Travail demandé =>
1 - Recopiez le passage de l'extrait sur les alaouites, de « Comme pour les » jusqu'à « a été contestée. ».
2 - Répondez à ces questions d'après l'extrait sur les alaouites :
(a) Vers quel âge les alaouites sont-ils circoncis ?
(b) Par quoi remplacent-ils l'autoflagellation lors de l'Achoura ?
(c) Que désigne le terme qibâb ?

Extrait à lire =>
Les alaouites sont circoncis vers un an, et s’ils sont d’une famille de cheikh, leur initiation se fait à 14 ans et dure environ un an. Deux pères spirituels sont désignés pour le jeune homme, puis un cheikh l'instruit. Le ramadan n'est habituellement pas observé, mais on célèbre quand même le aid al-saghîr. De plus, comme les chrétiens, les alaouites célèbrent l'Epiphanie et Noël, et comme les autres chiites, ils célèbrent l'Achoura, qui commémore le martyr de Hussein à Karbala. Seulement, à la différence de ceux-ci, ils remplacent l'auto flagellation par des libations, au vin ou à l'arak.
De tout cela, les femmes sont exclues, et n'ont pas le droit de participer aux rites des hommes. Leur religion populaire garde alors des traces païennes (vénération des hauts lieux, des sources, des arbres verts...). Le culte des saints, comme souvent, est une autre trace païenne, commune aux deux sexes. Le pays est en effet couvert de qibâb (singulier qubba), qui sont des coupoles abritant les tombes de ces saints .
Comme pour les Druzes, il n'y a pas d'unanimité parmi les théologiens musulmans quant à l'appartenance à l'islam des Alaouites: le juriste hanbalite Ibn Taymiyyah appelait à les massacrer purement et simplement comme apostats, mais le défunt dictateur syrien Hafez el-Assad maria un de ses fils avec une femme sunnite issue de la famille régnante séoudienne, pourtant connue pour son attachement au wahhabisme, une doctrine pour laquelle Ibn Taymiyyah fut une importante source d'inspiration. Le même Hafez el-Assad obtint de juristes libanais tant sunnites que chiites des fatwas reconnaissant les Alaouites comme musulmans, la présidence de la République de Syrie ne pouvant constitutionnellement être assumée que par un musulman. La légitimité de ces fatwas a été contestée.

Données fournies =>
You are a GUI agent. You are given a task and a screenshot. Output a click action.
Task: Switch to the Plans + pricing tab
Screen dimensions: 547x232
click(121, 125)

Réponses par consigne =>
1 -
Comme pour les Druzes, il n'y a pas d'unanimité parmi les théologiens musulmans quant à l'appartenance à l'islam des Alaouites: le juriste hanbalite Ibn Taymiyyah appelait à les massacrer purement et simplement comme apostats, mais le défunt dictateur syrien Hafez el-Assad maria un de ses fils avec une femme sunnite issue de la famille régnante séoudienne, pourtant connue pour son attachement au wahhabisme, une doctrine pour laquelle Ibn Taymiyyah fut une importante source d'inspiration. Le même Hafez el-Assad obtint de juristes libanais tant sunnites que chiites des fatwas reconnaissant les Alaouites comme musulmans, la présidence de la République de Syrie ne pouvant constitutionnellement être assumée que par un musulman. La légitimité de ces fatwas a été contestée.

2 -
(a) Vers un an.
(b) Par des libations, au vin ou à l'arak.
(c) Des coupoles abritant les tombes des saints.